* _What you have to do_: Print out the data below with every line intact.

(Dataset entries)
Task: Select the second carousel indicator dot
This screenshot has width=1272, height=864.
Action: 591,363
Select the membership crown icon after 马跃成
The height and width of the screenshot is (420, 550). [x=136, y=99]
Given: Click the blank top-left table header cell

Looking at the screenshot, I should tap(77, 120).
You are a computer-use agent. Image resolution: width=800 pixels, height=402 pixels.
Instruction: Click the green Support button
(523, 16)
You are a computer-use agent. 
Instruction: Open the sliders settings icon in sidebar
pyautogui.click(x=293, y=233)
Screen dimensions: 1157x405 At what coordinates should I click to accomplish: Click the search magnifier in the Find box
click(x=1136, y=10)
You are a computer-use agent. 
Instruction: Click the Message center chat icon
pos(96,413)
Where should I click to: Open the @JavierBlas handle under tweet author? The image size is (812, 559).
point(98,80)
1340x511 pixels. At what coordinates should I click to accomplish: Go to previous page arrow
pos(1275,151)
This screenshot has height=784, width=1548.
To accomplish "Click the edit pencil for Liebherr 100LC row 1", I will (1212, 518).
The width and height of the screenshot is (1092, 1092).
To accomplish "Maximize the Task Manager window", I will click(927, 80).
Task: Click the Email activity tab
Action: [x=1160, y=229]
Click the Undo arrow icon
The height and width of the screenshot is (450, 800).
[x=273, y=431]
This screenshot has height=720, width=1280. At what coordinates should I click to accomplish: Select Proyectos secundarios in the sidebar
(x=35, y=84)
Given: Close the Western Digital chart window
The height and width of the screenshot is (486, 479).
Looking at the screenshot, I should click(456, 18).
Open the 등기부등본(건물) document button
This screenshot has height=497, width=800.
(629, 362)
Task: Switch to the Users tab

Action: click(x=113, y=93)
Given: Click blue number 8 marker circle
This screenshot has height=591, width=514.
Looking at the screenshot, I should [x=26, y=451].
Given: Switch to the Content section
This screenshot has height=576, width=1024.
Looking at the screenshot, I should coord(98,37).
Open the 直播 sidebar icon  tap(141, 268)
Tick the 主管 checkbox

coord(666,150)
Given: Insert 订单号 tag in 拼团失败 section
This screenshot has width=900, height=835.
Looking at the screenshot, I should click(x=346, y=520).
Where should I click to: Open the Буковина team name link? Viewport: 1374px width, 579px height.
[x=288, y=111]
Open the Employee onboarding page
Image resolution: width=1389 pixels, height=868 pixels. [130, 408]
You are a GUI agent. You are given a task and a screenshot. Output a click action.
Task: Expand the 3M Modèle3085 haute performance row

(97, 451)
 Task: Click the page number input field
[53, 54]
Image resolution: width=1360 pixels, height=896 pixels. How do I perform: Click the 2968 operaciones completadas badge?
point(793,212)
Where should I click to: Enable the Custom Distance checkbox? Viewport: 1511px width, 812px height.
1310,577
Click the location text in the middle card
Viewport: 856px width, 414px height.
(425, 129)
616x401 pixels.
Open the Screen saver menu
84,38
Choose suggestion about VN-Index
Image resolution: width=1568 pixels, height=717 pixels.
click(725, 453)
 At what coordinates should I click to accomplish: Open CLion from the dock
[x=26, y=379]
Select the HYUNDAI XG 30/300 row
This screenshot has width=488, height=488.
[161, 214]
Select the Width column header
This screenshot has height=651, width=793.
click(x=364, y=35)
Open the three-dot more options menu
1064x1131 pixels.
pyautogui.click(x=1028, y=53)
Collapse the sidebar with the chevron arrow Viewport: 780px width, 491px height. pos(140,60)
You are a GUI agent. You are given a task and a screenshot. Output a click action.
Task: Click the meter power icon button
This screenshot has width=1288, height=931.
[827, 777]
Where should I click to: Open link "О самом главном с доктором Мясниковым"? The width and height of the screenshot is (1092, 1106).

* _Exercise output_:
Task: Select the second carousel indicator dot
This screenshot has width=1272, height=864.
Action: 591,363
Select the membership crown icon after 马跃成
The height and width of the screenshot is (420, 550). [x=136, y=99]
Given: Click the blank top-left table header cell

Looking at the screenshot, I should tap(77, 120).
You are a computer-use agent. Image resolution: width=800 pixels, height=402 pixels.
Instruction: Click the green Support button
(523, 16)
You are a computer-use agent. 
Instruction: Open the sliders settings icon in sidebar
pyautogui.click(x=293, y=233)
Screen dimensions: 1157x405 At what coordinates should I click to accomplish: Click the search magnifier in the Find box
click(x=1136, y=10)
You are a computer-use agent. 
Instruction: Click the Message center chat icon
pos(96,413)
Where should I click to: Open the @JavierBlas handle under tweet author? The image size is (812, 559).
point(98,80)
1340x511 pixels. At what coordinates should I click to accomplish: Go to previous page arrow
pos(1275,151)
This screenshot has height=784, width=1548.
To accomplish "Click the edit pencil for Liebherr 100LC row 1", I will (1212, 518).
The width and height of the screenshot is (1092, 1092).
To accomplish "Maximize the Task Manager window", I will click(927, 80).
Task: Click the Email activity tab
Action: [x=1160, y=229]
Click the Undo arrow icon
The height and width of the screenshot is (450, 800).
[x=273, y=431]
This screenshot has height=720, width=1280. At what coordinates should I click to accomplish: Select Proyectos secundarios in the sidebar
(x=35, y=84)
Given: Close the Western Digital chart window
The height and width of the screenshot is (486, 479).
Looking at the screenshot, I should click(456, 18).
Open the 등기부등본(건물) document button
This screenshot has height=497, width=800.
(629, 362)
Task: Switch to the Users tab

Action: click(x=113, y=93)
Given: Click blue number 8 marker circle
This screenshot has height=591, width=514.
Looking at the screenshot, I should [x=26, y=451].
Given: Switch to the Content section
This screenshot has height=576, width=1024.
Looking at the screenshot, I should coord(98,37).
Open the 直播 sidebar icon  tap(141, 268)
Tick the 主管 checkbox

coord(666,150)
Given: Insert 订单号 tag in 拼团失败 section
This screenshot has width=900, height=835.
Looking at the screenshot, I should click(x=346, y=520).
Where should I click to: Open the Буковина team name link? Viewport: 1374px width, 579px height.
[x=288, y=111]
Open the Employee onboarding page
Image resolution: width=1389 pixels, height=868 pixels. [130, 408]
You are a GUI agent. You are given a task and a screenshot. Output a click action.
Task: Expand the 3M Modèle3085 haute performance row

(97, 451)
 Task: Click the page number input field
[53, 54]
Image resolution: width=1360 pixels, height=896 pixels. How do I perform: Click the 2968 operaciones completadas badge?
point(793,212)
Where should I click to: Enable the Custom Distance checkbox? Viewport: 1511px width, 812px height.
1310,577
Click the location text in the middle card
Viewport: 856px width, 414px height.
(425, 129)
616x401 pixels.
Open the Screen saver menu
84,38
Choose suggestion about VN-Index
Image resolution: width=1568 pixels, height=717 pixels.
click(725, 453)
 At what coordinates should I click to accomplish: Open CLion from the dock
[x=26, y=379]
Select the HYUNDAI XG 30/300 row
This screenshot has width=488, height=488.
[161, 214]
Select the Width column header
This screenshot has height=651, width=793.
click(x=364, y=35)
Open the three-dot more options menu
1064x1131 pixels.
pyautogui.click(x=1028, y=53)
Collapse the sidebar with the chevron arrow Viewport: 780px width, 491px height. pos(140,60)
You are a GUI agent. You are given a task and a screenshot. Output a click action.
Task: Click the meter power icon button
This screenshot has width=1288, height=931.
[827, 777]
Where should I click to: Open link "О самом главном с доктором Мясниковым"? The width and height of the screenshot is (1092, 1106).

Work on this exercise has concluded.